What you will do:
1. According to the article on US-China economic friction below, how much has China accumulated in international reserves?
2. Write the next few paragraphs of the article on US-China economic friction, picking up after its last sentence.

A Slow Motion Chinese Train Wreck?

All is not well with the US-China economic relationship. And sadly, heightened political friction between the US and China over Taiwan, the Dali Lama, Iran, and Google, all point to a very much more strained economic relationship over the next few months. This poses a very real risk to both the US and the global longer-run economic outlook given China's newfound importance on the global economic stage.

Since 2005, recognizing China's emerging economic importance, the US has been actively engaged with China in a strategic economic policy dialog aimed at laying the basis for better mutual understanding and for securing greater harmonization of economic policies between the two countries. However, if anything is to be learned from this dialog, it is that China and the US have very different views about their respective roles and responsibilities in the global economy. All too often, this is now resulting in periodic finger pointing and hectoring that if unchecked could lead us down the road toward mutually destructive protectionist behavior.

No longer can China be dismissed as a relatively insignificant, albeit rapidly growing, emerging market economy. Rather one now has to recognize China for what it has become through many years of consistently spectacular economic growth.

China now sees the US as a profligate country that lives way beyond its means and that expects the rest of the world to finance its excesses indefinitely. It does not miss the opportunity to lecture the US about its wayward public spending ways and its mushrooming budget deficits. Following the Great Economic Recession and the banking system crisis of 2008, China now also does not hide its disdain for the US economic model and does not miss the opportunity to embarrass the US in global economic forums on its responsibility for the global economic crisis. More menacingly yet, China periodically expresses its displeasure at US gestures towards the Dalai Lama or towards Taiwan, by boycotting US Treasury bond auctions and by publicly voicing concern about China's very large holdings of US Treasury paper. It does so to keep reminding the world of China's enormous financial leverage over the US.

For its part, the US increasingly sees China as a mercantilist country that shamelessly engages in government intervention to promote its export sector at the rest of the world's expense. The US considers that China does so by deliberately keeping its exchange rate grossly undervalued with the objective of giving its exporters an unfair competitive advantage in the global market place. In the process, China has accumulated almost US$2 ½ trillion in international reserves, which can leave little doubt that China engages in massive currency manipulation to its advantage. In recent Congressional testimony, many respected US economists testified that China's currency could be undervalued by as much as 30 percent.

Data section:
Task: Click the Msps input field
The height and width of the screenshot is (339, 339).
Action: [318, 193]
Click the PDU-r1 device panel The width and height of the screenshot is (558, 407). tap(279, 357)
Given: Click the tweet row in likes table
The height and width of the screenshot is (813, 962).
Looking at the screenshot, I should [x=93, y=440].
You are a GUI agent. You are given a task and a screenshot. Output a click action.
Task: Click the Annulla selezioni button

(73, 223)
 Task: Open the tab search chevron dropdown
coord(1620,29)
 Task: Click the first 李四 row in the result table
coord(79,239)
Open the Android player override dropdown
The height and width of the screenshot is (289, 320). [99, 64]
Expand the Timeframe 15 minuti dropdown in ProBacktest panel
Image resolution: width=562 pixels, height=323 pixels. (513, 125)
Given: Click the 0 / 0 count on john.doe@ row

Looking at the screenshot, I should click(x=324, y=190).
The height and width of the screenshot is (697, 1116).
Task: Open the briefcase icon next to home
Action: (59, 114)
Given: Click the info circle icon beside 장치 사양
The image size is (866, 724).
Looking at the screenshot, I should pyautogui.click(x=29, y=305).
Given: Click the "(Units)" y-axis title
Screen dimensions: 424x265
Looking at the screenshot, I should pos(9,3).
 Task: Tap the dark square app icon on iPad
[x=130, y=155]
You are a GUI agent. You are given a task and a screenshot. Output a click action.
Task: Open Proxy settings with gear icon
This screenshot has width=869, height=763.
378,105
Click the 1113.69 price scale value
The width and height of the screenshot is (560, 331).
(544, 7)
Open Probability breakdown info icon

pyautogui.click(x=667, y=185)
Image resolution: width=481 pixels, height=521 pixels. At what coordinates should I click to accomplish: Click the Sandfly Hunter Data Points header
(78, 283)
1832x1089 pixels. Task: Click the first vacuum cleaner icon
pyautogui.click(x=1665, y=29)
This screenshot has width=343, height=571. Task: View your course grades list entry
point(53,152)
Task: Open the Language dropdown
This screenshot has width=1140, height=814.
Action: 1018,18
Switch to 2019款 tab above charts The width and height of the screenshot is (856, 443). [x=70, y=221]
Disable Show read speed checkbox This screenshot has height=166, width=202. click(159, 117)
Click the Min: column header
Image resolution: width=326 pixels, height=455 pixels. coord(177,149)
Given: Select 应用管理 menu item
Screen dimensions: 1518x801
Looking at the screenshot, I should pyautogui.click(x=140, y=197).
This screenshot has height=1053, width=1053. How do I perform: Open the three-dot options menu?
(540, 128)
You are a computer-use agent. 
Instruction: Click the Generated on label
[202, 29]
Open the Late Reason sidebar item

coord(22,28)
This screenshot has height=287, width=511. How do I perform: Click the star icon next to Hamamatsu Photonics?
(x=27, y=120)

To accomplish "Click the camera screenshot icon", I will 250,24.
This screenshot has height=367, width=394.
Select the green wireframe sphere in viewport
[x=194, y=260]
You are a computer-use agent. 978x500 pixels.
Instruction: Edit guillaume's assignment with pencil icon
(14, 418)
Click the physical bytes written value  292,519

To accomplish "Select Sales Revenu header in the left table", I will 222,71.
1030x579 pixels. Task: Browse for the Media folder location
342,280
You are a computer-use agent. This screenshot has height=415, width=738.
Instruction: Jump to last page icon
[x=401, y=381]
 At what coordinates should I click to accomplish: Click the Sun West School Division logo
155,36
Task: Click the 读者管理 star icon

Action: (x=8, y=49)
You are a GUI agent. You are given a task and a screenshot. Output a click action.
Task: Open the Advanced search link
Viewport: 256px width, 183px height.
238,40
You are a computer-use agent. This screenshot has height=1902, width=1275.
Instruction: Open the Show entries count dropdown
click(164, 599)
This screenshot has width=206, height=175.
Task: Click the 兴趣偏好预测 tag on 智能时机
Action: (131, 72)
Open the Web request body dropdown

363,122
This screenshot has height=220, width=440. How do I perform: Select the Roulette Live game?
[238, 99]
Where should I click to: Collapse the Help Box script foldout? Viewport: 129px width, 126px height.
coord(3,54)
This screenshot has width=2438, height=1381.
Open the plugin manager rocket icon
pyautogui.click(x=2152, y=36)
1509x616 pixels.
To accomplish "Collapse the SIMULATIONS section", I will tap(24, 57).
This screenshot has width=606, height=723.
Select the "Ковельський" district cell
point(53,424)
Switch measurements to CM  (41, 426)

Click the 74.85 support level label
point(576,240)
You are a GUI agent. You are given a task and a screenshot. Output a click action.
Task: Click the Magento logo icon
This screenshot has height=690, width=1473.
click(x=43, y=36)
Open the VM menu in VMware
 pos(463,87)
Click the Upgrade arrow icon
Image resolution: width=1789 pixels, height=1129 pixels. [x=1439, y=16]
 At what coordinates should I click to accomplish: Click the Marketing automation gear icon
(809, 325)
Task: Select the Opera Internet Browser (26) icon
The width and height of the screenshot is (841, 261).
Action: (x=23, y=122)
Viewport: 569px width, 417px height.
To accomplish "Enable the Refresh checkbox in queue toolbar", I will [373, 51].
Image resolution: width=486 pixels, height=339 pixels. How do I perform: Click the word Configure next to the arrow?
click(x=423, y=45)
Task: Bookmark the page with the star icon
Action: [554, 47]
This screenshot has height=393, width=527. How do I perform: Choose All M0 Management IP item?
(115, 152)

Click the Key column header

Response list:
1. Almost US$2½ trillion.

2.
The US also believes that China does not contribute its fair share to global demand and that it does little to encourage domestic consumption. In particular, the US points to China's excessive savings, which have now risen to almost 50 percent of its GDP, or to a level that has no parallel in a major country at anytime in the post-war period.

Growing impatience with China's free riding the global economy at a time of close to double digit US unemployment has been manifested in the imposition of US tariffs on selected Chinese exports like steel tubing and automobile tires. More menacing yet, has been a recent petition by 130 US Congressman to US Treasury Secretary Timothy Geithner to brand China as a currency manipulator in the US Treasury's next six-monthly foreign currency report to Congress. Were Mr. Geithner to bow to this request, a variety of protectionist bills in Congress would be triggered that would raise the risk of a slide towards the sort of trade wars that most economists think contributed to the Great Depression of the 1930s.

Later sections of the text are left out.